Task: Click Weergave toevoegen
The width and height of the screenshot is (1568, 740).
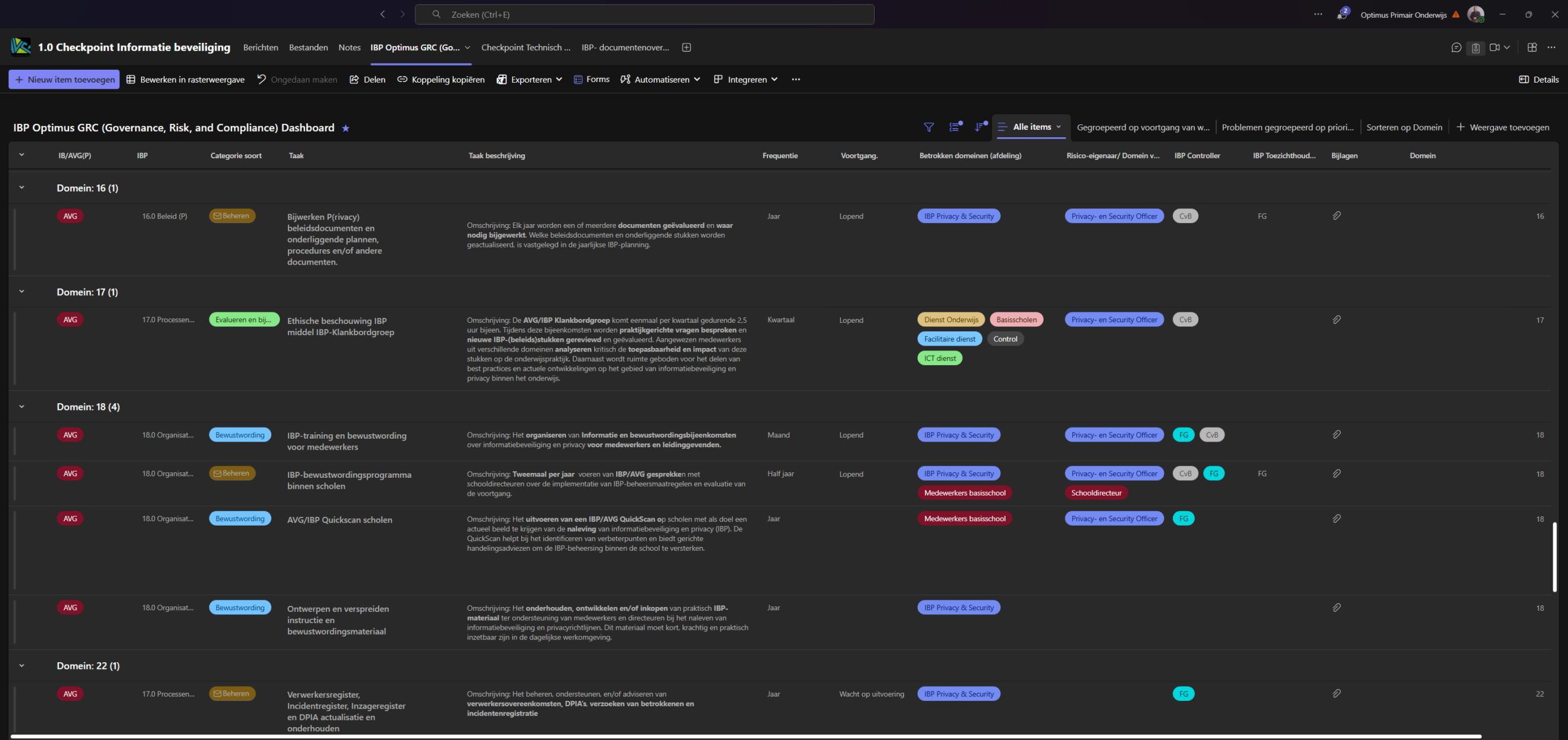Action: (x=1502, y=127)
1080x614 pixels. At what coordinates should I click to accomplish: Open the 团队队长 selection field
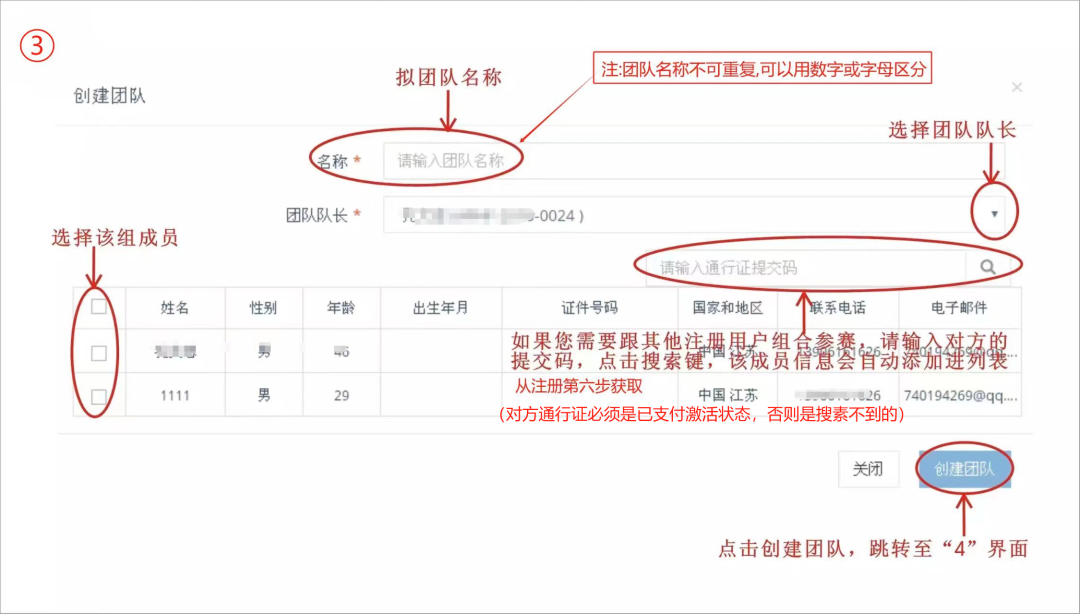pos(680,215)
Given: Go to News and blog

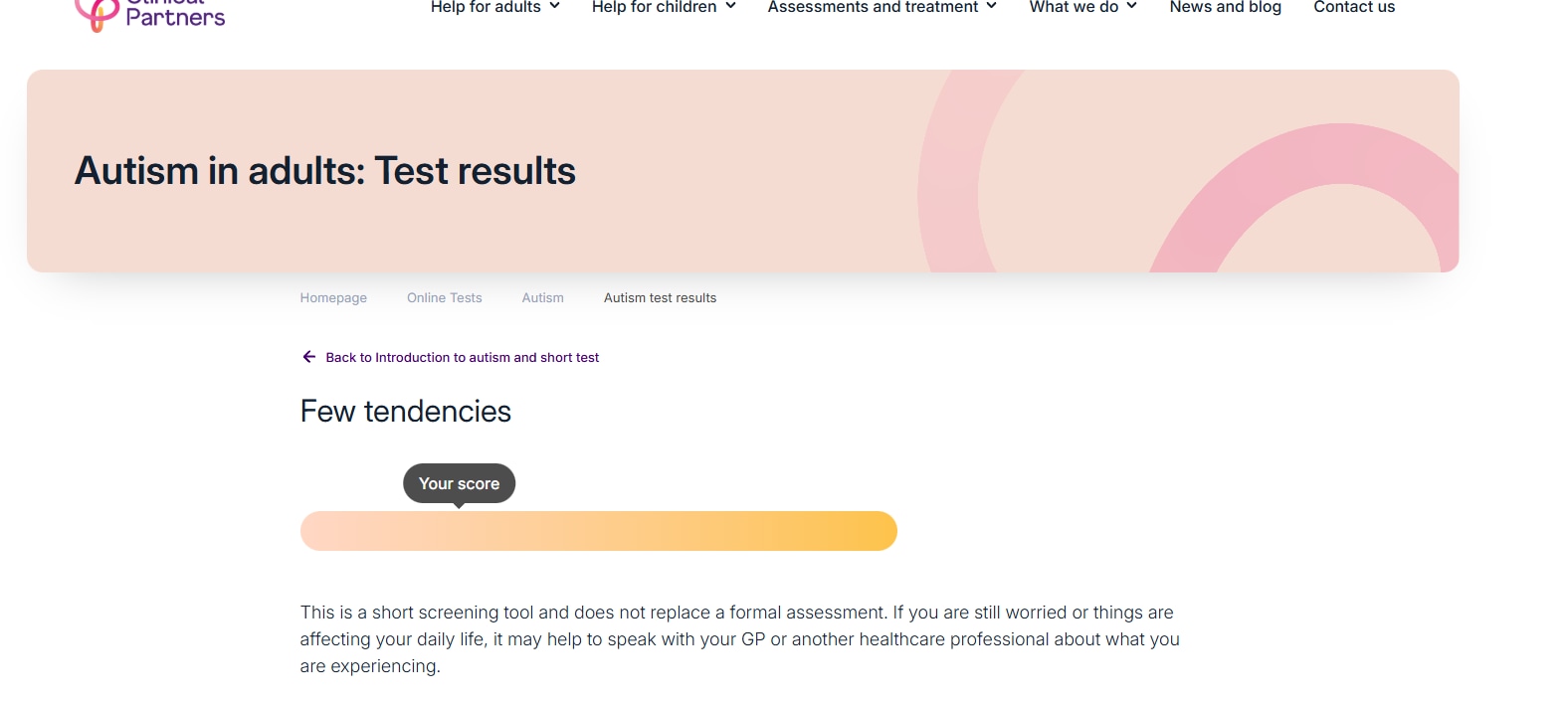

ABOUT THIS TASK:
Once the pictures are set aside, give the listing again word for word.

ANSWER SECTION:
Task: Click Weergave toevoegen
The width and height of the screenshot is (1568, 740).
Action: (x=1502, y=127)
1080x614 pixels. At what coordinates should I click to accomplish: Open the 团队队长 selection field
pos(680,215)
Given: Go to News and blog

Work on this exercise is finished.